Corinne resituated two of the lilies that had slipped in the close call. “I thought you left because the SOB couldn’t keep his zipper zipped.”
Well, there was that, thought Miranda, swiveling on the bar stool she used at the short end of the long L-shaped worktable that served as a desk. “That’s why I divorced him. And seeing his face every time I turn on the news these days reminds me how stupid I was to marry him in the first place.”
“He wasn’t a cheater when you married him,” Corinne reminded her.
“Pfft. He obviously had it in him to be one.” Miranda paused and tapped her pencil on the table’s surface, feeling an unexpected pang of hurt at the memory of Marshall’s infidelity. Logical or not, that pained her more than his criminal acts. “But I can tell you for a fact that the gossip sheets got it wrong. He did not go looking for sex elsewhere because he wasn’t getting any at home.”
“You’re preaching to the gossip-loathing choir here,” Corinne said, setting the finished arrangement in the refrigerated storage case for a late-afternoon delivery. “I know firsthand how much garbage gets printed as truth. Then again, in Brenna’s case, a lot of the garbage is the truth.”
Corinne had been working at the flower shop for five years now, ever since Miranda had moved back to the small Rocky Mountain town where she’d grown up, and bought the business from its retiring owners.
She and Corinne had been good friends long enough for Miranda to know the extent of the conjecture printed about her employee’s daughter, as well as the grief Brenna Sparks—the very same Ravyn Black mentioned in the Max Savage news segment—had caused Corinne. It was enough grief to bring about mother and daughter’s current alienation.
But since the television mention gave Miranda the opening, she took advantage and voiced what had been on her mind. “I’d been wondering when the congressman’s divorce was going to be final.”
“Such a proud moment, too,” Corinne said with a snort, “having to face that your daughter lacks the decency to keep her hands off a married man.”
And now Teddy Eagleton wasn’t married. Miranda sighed. “Ravyn—Brenna’s an adult. She’s been on her own for a long time now. And she’s the one who’ll have to answer for the things she’s done.”
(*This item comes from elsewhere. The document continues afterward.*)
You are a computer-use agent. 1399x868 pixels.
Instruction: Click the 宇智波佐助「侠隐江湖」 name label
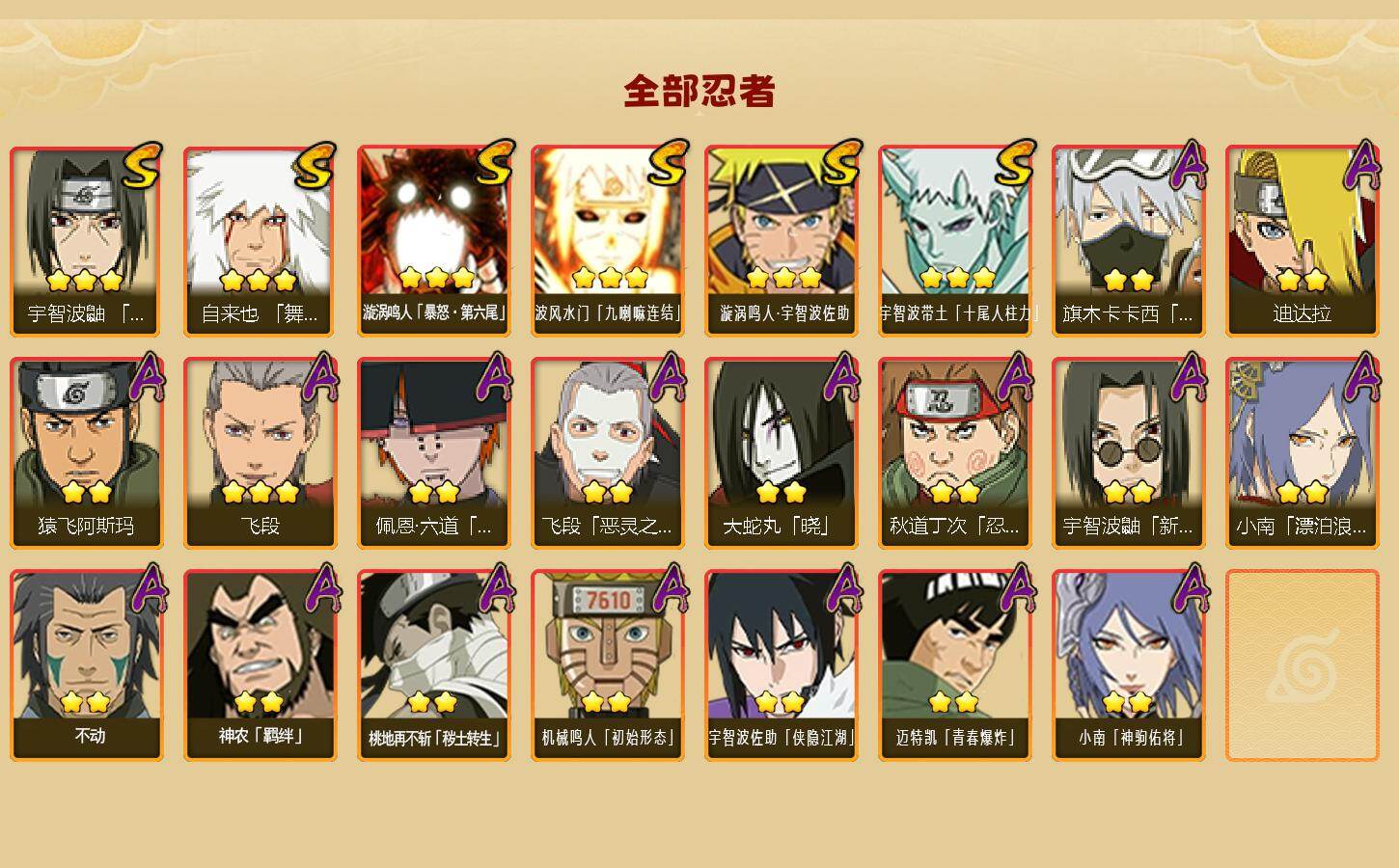click(x=781, y=738)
“Really? Because she hasn’t had to answer for much of anything yet.” Corinne returned to her end of the worktable and flipped through the rest of the sale tickets to make certain she’d completed the day’s most pressing orders. “And, unlike your ex, I wonder if she ever will.”
Miranda knew Corinne was talking about the money she’d sent her daughter for college expenses—four years’ worth of lab fees, textbooks, tuition for extra classes when Brenna had pretended to change her majors, as well as room and board. The money had been spent instead on funding her band.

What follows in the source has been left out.